--- start of Material provided ---
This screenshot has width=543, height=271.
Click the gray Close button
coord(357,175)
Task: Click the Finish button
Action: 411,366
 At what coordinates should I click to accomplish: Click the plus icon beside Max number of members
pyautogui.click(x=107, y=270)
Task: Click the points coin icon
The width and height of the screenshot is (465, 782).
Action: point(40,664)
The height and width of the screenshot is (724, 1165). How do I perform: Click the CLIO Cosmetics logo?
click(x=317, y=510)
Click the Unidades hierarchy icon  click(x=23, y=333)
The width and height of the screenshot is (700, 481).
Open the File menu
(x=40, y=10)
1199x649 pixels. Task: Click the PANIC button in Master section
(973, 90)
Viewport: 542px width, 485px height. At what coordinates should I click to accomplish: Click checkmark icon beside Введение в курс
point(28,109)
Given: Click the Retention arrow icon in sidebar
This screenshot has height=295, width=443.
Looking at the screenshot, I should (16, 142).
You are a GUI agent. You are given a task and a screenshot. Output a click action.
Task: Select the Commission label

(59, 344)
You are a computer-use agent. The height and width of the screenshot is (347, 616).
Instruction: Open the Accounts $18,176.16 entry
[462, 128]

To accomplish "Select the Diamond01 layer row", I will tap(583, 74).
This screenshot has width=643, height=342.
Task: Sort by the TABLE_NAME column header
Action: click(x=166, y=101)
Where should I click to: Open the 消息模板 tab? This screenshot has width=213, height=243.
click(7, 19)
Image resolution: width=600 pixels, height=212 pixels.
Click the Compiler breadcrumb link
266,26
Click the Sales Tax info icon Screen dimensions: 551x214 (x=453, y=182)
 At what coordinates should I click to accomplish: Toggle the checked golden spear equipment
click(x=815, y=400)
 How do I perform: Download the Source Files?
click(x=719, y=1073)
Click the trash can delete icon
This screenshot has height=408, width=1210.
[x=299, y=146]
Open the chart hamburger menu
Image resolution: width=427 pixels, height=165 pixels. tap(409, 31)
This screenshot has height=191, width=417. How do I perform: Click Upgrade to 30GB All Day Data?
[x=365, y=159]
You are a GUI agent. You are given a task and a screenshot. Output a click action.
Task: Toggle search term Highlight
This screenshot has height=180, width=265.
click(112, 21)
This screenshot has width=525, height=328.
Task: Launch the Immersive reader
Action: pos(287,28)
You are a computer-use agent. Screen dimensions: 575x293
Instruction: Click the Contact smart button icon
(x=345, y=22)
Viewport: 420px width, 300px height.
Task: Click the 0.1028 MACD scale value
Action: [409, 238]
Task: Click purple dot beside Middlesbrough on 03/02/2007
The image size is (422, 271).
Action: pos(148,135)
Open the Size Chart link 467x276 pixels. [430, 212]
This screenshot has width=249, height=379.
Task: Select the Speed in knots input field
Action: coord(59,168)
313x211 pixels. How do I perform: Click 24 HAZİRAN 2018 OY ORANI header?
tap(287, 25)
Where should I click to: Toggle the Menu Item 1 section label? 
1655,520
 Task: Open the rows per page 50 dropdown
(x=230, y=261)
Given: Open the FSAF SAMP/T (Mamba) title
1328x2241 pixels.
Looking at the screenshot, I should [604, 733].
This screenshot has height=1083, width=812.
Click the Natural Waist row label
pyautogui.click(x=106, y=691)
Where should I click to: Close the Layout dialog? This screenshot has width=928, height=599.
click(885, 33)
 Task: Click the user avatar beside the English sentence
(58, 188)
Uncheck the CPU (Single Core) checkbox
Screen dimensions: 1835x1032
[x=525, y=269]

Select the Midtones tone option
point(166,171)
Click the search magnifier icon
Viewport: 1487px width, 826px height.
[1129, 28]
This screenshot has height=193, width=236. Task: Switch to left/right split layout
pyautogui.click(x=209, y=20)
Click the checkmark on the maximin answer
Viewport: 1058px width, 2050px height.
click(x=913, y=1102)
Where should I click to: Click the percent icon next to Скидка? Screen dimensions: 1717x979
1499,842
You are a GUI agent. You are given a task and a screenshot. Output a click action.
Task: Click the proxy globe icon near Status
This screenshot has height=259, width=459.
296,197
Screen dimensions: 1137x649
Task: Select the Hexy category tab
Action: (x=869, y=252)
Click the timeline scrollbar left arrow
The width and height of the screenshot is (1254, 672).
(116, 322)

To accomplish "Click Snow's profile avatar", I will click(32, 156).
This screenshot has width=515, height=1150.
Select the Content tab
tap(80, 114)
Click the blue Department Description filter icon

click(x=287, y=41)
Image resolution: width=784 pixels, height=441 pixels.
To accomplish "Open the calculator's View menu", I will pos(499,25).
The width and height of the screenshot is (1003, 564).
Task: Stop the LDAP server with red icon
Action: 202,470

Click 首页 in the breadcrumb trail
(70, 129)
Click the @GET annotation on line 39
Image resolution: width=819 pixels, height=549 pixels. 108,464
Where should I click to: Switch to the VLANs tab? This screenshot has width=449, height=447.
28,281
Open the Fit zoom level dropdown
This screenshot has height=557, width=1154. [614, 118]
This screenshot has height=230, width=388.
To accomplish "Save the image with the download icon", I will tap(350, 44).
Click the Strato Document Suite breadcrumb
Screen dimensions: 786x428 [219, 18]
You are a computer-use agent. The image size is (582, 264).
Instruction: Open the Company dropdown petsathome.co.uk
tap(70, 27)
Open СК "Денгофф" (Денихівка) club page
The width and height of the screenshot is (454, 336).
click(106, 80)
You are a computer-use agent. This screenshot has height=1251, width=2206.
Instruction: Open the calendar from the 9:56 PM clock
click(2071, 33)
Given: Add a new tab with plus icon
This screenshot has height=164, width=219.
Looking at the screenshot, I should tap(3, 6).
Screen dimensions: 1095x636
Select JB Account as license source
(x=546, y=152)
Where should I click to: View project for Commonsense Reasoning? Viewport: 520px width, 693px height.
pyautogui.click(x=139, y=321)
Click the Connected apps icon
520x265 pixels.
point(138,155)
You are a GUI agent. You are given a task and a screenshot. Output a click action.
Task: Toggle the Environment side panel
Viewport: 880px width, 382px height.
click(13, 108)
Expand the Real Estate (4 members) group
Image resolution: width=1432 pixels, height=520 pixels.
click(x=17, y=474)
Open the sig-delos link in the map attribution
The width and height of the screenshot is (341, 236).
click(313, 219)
--- end of Material provided ---
**What to work on**
Put all of the lines above into a numbered list, leaving out any blank lines.

**Solution below**
1. This screenshot has width=543, height=271.
2. Click the gray Close button
3. coord(357,175)
4. Task: Click the Finish button
5. Action: 411,366
6.  At what coordinates should I click to accomplish: Click the plus icon beside Max number of members
7. pyautogui.click(x=107, y=270)
8. Task: Click the points coin icon
9. The width and height of the screenshot is (465, 782).
10. Action: point(40,664)
11. The height and width of the screenshot is (724, 1165). How do I perform: Click the CLIO Cosmetics logo?
12. click(x=317, y=510)
13. Click the Unidades hierarchy icon  click(x=23, y=333)
14. The width and height of the screenshot is (700, 481).
15. Open the File menu
16. (x=40, y=10)
17. 1199x649 pixels. Task: Click the PANIC button in Master section
18. (973, 90)
19. Viewport: 542px width, 485px height. At what coordinates should I click to accomplish: Click checkmark icon beside Введение в курс
20. point(28,109)
21. Given: Click the Retention arrow icon in sidebar
22. This screenshot has height=295, width=443.
23. Looking at the screenshot, I should (16, 142).
24. You are a GUI agent. You are given a task and a screenshot. Output a click action.
25. Task: Select the Commission label
26. (59, 344)
27. You are a computer-use agent. The height and width of the screenshot is (347, 616).
28. Instruction: Open the Accounts $18,176.16 entry
29. [462, 128]
30. To accomplish "Select the Diamond01 layer row", I will tap(583, 74).
31. This screenshot has width=643, height=342.
32. Task: Sort by the TABLE_NAME column header
33. Action: click(x=166, y=101)
34. Where should I click to: Open the 消息模板 tab? This screenshot has width=213, height=243.
35. click(7, 19)
36. Image resolution: width=600 pixels, height=212 pixels.
37. Click the Compiler breadcrumb link
38. 266,26
39. Click the Sales Tax info icon Screen dimensions: 551x214 (x=453, y=182)
40.  At what coordinates should I click to accomplish: Toggle the checked golden spear equipment
41. click(x=815, y=400)
42.  How do I perform: Download the Source Files?
43. click(x=719, y=1073)
44. Click the trash can delete icon
45. This screenshot has height=408, width=1210.
46. [x=299, y=146]
47. Open the chart hamburger menu
48. Image resolution: width=427 pixels, height=165 pixels. tap(409, 31)
49. This screenshot has height=191, width=417. How do I perform: Click Upgrade to 30GB All Day Data?
50. [x=365, y=159]
51. You are a GUI agent. You are given a task and a screenshot. Output a click action.
52. Task: Toggle search term Highlight
53. This screenshot has height=180, width=265.
54. click(112, 21)
55. This screenshot has width=525, height=328.
56. Task: Launch the Immersive reader
57. Action: pos(287,28)
58. You are a computer-use agent. Screen dimensions: 575x293
59. Instruction: Click the Contact smart button icon
60. (x=345, y=22)
61. Viewport: 420px width, 300px height.
62. Task: Click the 0.1028 MACD scale value
63. Action: [409, 238]
64. Task: Click purple dot beside Middlesbrough on 03/02/2007
65. The image size is (422, 271).
66. Action: pos(148,135)
67. Open the Size Chart link 467x276 pixels. [430, 212]
68. This screenshot has width=249, height=379.
69. Task: Select the Speed in knots input field
70. Action: coord(59,168)
71. 313x211 pixels. How do I perform: Click 24 HAZİRAN 2018 OY ORANI header?
72. tap(287, 25)
73. Where should I click to: Toggle the Menu Item 1 section label? 
74. 1655,520
75.  Task: Open the rows per page 50 dropdown
76. (x=230, y=261)
77. Given: Open the FSAF SAMP/T (Mamba) title
78. 1328x2241 pixels.
79. Looking at the screenshot, I should [604, 733].
80. This screenshot has height=1083, width=812.
81. Click the Natural Waist row label
82. pyautogui.click(x=106, y=691)
83. Where should I click to: Close the Layout dialog? This screenshot has width=928, height=599.
84. click(885, 33)
85.  Task: Click the user avatar beside the English sentence
86. (58, 188)
87. Uncheck the CPU (Single Core) checkbox
88. Screen dimensions: 1835x1032
89. [x=525, y=269]
90. Select the Midtones tone option
91. point(166,171)
92. Click the search magnifier icon
93. Viewport: 1487px width, 826px height.
94. [1129, 28]
95. This screenshot has height=193, width=236. Task: Switch to left/right split layout
96. pyautogui.click(x=209, y=20)
97. Click the checkmark on the maximin answer
98. Viewport: 1058px width, 2050px height.
99. click(x=913, y=1102)
100. Where should I click to: Click the percent icon next to Скидка? Screen dimensions: 1717x979
101. 1499,842
102. You are a GUI agent. You are given a task and a screenshot. Output a click action.
103. Task: Click the proxy globe icon near Status
104. This screenshot has height=259, width=459.
105. 296,197
106. Screen dimensions: 1137x649
107. Task: Select the Hexy category tab
108. Action: (x=869, y=252)
109. Click the timeline scrollbar left arrow
110. The width and height of the screenshot is (1254, 672).
111. (116, 322)
112. To accomplish "Click Snow's profile avatar", I will click(32, 156).
113. This screenshot has width=515, height=1150.
114. Select the Content tab
115. tap(80, 114)
116. Click the blue Department Description filter icon
117. click(x=287, y=41)
118. Image resolution: width=784 pixels, height=441 pixels.
119. To accomplish "Open the calculator's View menu", I will pos(499,25).
120. The width and height of the screenshot is (1003, 564).
121. Task: Stop the LDAP server with red icon
122. Action: 202,470
123. Click 首页 in the breadcrumb trail
124. (70, 129)
125. Click the @GET annotation on line 39
126. Image resolution: width=819 pixels, height=549 pixels. 108,464
127. Where should I click to: Switch to the VLANs tab? This screenshot has width=449, height=447.
128. 28,281
129. Open the Fit zoom level dropdown
130. This screenshot has height=557, width=1154. [614, 118]
131. This screenshot has height=230, width=388.
132. To accomplish "Save the image with the download icon", I will tap(350, 44).
133. Click the Strato Document Suite breadcrumb
134. Screen dimensions: 786x428 [219, 18]
135. You are a computer-use agent. The image size is (582, 264).
136. Instruction: Open the Company dropdown petsathome.co.uk
137. tap(70, 27)
138. Open СК "Денгофф" (Денихівка) club page
139. The width and height of the screenshot is (454, 336).
140. click(106, 80)
141. You are a computer-use agent. This screenshot has height=1251, width=2206.
142. Instruction: Open the calendar from the 9:56 PM clock
143. click(2071, 33)
144. Given: Add a new tab with plus icon
145. This screenshot has height=164, width=219.
146. Looking at the screenshot, I should tap(3, 6).
147. Screen dimensions: 1095x636
148. Select JB Account as license source
149. (x=546, y=152)
150. Where should I click to: View project for Commonsense Reasoning? Viewport: 520px width, 693px height.
151. pyautogui.click(x=139, y=321)
152. Click the Connected apps icon
153. 520x265 pixels.
154. point(138,155)
155. You are a GUI agent. You are given a task and a screenshot. Output a click action.
156. Task: Toggle the Environment side panel
157. Viewport: 880px width, 382px height.
158. click(13, 108)
159. Expand the Real Estate (4 members) group
160. Image resolution: width=1432 pixels, height=520 pixels.
161. click(x=17, y=474)
162. Open the sig-delos link in the map attribution
163. The width and height of the screenshot is (341, 236).
164. click(313, 219)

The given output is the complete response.